Activity. Your task is to transcribe the entries below exactly, from their first line down to the line containing "Screen dimensions: 633x880", and to stop there.

Record extracts.
--

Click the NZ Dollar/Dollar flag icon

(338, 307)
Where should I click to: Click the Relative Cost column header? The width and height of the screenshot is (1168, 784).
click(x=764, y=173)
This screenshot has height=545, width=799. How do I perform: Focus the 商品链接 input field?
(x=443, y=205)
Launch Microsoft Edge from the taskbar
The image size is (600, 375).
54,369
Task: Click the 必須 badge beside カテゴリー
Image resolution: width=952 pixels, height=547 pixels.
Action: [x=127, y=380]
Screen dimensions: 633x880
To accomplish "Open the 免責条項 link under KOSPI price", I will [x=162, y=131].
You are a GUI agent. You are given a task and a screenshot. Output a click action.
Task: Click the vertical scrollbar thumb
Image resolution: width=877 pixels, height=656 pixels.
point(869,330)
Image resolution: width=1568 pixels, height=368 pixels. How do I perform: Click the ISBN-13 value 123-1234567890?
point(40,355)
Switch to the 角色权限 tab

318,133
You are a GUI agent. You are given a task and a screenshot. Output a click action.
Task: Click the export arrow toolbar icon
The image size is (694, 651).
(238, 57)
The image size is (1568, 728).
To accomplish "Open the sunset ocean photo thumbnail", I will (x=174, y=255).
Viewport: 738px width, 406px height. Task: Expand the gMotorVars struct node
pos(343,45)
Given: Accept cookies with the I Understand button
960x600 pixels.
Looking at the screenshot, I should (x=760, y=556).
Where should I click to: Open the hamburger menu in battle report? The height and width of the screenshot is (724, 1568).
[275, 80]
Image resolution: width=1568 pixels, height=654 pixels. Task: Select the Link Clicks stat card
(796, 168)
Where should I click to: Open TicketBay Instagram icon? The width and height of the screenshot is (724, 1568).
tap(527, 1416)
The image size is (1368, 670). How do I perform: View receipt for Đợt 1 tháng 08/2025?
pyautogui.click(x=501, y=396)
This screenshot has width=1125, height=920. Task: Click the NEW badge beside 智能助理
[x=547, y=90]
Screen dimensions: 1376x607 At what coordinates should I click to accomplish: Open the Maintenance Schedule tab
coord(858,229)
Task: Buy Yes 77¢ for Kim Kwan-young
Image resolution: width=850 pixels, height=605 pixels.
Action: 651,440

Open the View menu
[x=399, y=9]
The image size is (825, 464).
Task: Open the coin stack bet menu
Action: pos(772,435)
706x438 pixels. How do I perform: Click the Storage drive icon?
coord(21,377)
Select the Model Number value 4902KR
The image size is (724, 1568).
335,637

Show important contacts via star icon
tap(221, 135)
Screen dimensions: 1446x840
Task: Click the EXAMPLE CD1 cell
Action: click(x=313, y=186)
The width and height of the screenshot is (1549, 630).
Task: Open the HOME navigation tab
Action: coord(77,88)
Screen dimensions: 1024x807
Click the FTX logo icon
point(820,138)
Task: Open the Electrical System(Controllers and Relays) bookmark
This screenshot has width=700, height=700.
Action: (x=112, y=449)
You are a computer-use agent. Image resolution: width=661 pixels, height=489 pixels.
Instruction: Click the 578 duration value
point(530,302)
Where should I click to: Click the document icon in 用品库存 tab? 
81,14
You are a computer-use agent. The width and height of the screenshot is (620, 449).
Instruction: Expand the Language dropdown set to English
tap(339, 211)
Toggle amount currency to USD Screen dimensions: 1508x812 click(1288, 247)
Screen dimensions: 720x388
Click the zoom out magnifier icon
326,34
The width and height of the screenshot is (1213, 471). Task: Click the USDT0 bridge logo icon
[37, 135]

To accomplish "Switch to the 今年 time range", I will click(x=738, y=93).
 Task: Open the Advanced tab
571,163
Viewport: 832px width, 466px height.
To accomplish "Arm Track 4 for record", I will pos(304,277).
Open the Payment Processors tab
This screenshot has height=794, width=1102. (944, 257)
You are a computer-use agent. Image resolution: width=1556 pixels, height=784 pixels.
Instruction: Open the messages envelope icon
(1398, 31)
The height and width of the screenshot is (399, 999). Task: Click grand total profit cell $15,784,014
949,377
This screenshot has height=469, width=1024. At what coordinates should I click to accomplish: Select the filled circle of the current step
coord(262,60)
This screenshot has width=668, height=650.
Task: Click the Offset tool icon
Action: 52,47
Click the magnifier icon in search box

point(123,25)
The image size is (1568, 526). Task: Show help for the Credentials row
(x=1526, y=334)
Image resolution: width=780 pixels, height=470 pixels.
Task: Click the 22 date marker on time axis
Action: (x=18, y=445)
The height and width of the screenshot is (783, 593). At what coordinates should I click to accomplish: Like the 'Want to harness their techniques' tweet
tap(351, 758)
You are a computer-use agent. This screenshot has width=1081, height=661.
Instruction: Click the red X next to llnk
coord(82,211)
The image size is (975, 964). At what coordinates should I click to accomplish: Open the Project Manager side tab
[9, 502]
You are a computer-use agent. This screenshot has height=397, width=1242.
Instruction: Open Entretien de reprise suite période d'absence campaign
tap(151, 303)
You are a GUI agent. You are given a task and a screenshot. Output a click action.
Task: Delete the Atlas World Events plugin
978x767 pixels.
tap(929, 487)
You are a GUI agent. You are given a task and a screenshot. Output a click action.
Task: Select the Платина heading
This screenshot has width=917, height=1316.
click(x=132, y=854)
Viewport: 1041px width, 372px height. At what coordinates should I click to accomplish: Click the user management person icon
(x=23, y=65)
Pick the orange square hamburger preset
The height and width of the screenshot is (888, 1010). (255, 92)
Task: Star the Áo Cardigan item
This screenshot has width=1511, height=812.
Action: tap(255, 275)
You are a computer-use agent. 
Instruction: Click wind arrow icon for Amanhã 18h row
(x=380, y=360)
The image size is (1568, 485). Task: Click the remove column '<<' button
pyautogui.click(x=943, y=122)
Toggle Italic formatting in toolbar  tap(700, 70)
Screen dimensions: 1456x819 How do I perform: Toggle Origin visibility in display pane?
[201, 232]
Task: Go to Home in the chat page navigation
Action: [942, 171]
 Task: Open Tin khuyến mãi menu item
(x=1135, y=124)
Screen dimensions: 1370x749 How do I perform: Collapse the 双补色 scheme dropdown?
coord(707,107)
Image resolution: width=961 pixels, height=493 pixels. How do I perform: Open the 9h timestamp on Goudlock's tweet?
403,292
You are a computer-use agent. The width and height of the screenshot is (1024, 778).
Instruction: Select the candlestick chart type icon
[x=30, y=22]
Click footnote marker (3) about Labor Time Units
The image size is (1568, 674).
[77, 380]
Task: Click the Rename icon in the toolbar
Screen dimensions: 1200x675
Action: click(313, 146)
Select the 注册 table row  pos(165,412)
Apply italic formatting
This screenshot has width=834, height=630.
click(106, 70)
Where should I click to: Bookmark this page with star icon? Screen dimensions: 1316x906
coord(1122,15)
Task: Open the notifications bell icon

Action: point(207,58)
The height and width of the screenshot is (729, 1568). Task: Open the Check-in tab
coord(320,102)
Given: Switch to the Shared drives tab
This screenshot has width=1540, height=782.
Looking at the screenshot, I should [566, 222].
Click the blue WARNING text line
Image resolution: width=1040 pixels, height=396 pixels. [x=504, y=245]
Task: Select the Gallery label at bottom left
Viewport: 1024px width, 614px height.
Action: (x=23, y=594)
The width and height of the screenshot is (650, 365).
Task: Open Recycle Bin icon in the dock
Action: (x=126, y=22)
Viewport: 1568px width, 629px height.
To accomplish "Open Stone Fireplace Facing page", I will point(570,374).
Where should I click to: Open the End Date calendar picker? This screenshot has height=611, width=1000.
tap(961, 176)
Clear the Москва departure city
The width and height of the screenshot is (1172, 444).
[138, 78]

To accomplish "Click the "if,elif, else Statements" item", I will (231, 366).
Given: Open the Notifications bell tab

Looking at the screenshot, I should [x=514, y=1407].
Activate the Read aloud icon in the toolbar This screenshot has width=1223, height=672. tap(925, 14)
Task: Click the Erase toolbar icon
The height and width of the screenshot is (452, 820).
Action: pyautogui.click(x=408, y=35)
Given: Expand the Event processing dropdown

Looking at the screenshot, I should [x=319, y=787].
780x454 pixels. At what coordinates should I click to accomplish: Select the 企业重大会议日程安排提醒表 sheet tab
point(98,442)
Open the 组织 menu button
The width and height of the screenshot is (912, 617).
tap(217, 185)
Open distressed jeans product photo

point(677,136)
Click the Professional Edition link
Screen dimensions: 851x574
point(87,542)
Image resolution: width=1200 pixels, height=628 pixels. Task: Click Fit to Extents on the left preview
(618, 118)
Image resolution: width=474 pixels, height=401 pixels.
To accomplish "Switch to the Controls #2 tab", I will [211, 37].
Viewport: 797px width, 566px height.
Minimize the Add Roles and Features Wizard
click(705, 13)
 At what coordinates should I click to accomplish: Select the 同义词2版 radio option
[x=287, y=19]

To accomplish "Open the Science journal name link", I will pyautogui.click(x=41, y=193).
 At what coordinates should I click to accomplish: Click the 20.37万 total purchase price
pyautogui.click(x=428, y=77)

--

Answer area.
Click the NZ Dollar/Dollar flag icon

(338, 307)
Where should I click to: Click the Relative Cost column header? The width and height of the screenshot is (1168, 784).
click(x=764, y=173)
This screenshot has height=545, width=799. How do I perform: Focus the 商品链接 input field?
(x=443, y=205)
Launch Microsoft Edge from the taskbar
The image size is (600, 375).
54,369
Task: Click the 必須 badge beside カテゴリー
Image resolution: width=952 pixels, height=547 pixels.
Action: [x=127, y=380]
Screen dimensions: 633x880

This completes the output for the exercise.